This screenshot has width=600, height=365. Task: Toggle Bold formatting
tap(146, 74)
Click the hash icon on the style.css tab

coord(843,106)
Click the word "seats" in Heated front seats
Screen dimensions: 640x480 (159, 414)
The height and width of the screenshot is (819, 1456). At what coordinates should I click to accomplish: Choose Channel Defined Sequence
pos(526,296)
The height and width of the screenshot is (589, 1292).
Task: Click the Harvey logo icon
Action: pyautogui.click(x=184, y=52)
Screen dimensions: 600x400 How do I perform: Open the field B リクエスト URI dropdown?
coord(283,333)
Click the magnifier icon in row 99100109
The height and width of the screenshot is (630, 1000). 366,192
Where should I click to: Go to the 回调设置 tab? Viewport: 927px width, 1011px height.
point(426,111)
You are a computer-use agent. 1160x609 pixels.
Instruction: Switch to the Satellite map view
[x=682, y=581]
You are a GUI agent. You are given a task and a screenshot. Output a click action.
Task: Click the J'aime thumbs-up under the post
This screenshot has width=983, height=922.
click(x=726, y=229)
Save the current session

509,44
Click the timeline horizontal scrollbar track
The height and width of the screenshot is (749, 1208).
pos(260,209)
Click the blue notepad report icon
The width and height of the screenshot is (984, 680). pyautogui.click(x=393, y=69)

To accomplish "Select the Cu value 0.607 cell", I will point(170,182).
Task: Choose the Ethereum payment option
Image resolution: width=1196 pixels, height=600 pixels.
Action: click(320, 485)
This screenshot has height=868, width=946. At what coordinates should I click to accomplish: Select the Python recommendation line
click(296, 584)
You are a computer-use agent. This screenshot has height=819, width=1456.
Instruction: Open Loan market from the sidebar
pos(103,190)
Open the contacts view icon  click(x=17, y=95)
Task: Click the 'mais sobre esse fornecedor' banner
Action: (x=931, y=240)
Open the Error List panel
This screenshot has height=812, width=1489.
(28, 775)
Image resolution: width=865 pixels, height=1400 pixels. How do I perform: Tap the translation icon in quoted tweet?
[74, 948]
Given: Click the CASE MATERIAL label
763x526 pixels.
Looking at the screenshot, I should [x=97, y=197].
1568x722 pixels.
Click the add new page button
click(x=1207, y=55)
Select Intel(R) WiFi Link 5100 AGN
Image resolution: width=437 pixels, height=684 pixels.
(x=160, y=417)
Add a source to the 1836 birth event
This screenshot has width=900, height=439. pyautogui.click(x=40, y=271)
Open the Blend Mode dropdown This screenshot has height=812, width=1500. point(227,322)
==============================
STATED TASK: Lay out the entries from the line with "Save the current session" to the line with "Action: click(320, 485)" as a numbered list, skipping any blank lines.

SOLVED PROBLEM:
1. Save the current session
2. 509,44
3. Click the timeline horizontal scrollbar track
4. The height and width of the screenshot is (749, 1208).
5. pos(260,209)
6. Click the blue notepad report icon
7. The width and height of the screenshot is (984, 680). pyautogui.click(x=393, y=69)
8. To accomplish "Select the Cu value 0.607 cell", I will point(170,182).
9. Task: Choose the Ethereum payment option
10. Image resolution: width=1196 pixels, height=600 pixels.
11. Action: click(320, 485)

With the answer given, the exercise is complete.